Select, from the data, each line where "arrow" occurs.

BEGIN DATA SHOWN

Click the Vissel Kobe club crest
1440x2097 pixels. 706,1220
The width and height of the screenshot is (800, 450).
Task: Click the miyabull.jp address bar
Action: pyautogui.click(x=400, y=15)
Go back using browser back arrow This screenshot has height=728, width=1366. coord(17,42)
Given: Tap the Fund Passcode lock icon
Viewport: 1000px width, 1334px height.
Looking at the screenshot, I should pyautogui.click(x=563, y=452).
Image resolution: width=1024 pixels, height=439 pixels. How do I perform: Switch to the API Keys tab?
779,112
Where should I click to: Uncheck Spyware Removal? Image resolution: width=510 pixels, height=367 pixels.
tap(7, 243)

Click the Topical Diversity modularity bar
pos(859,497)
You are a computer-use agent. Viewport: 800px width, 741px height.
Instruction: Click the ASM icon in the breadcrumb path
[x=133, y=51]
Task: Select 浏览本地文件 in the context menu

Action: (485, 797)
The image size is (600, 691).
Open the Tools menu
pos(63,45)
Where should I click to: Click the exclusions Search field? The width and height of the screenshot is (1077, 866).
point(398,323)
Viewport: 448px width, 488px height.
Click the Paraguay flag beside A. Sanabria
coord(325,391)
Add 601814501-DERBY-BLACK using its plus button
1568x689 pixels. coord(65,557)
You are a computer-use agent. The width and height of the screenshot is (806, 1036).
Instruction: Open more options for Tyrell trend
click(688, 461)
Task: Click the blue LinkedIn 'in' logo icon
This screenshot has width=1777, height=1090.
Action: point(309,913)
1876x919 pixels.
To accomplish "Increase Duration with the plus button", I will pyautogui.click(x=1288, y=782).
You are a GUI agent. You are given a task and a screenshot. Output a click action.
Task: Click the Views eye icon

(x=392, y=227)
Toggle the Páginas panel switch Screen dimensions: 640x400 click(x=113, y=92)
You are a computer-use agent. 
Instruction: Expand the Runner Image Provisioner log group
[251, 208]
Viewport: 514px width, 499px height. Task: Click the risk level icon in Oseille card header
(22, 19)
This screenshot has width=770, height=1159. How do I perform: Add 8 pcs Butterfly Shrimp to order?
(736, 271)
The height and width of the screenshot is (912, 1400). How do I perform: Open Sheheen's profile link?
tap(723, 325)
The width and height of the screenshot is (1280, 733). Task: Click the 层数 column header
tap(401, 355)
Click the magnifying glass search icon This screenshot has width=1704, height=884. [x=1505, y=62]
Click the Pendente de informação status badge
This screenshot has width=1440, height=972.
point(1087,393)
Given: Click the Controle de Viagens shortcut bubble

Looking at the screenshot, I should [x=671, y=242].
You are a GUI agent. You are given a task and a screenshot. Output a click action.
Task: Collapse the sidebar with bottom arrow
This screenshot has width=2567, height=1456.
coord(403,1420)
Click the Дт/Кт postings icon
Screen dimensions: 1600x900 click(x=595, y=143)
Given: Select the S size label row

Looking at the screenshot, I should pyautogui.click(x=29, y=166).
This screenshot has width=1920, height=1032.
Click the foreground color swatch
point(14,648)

END DATA SHOWN

RESULT:
Go back using browser back arrow This screenshot has height=728, width=1366. coord(17,42)
Task: Collapse the sidebar with bottom arrow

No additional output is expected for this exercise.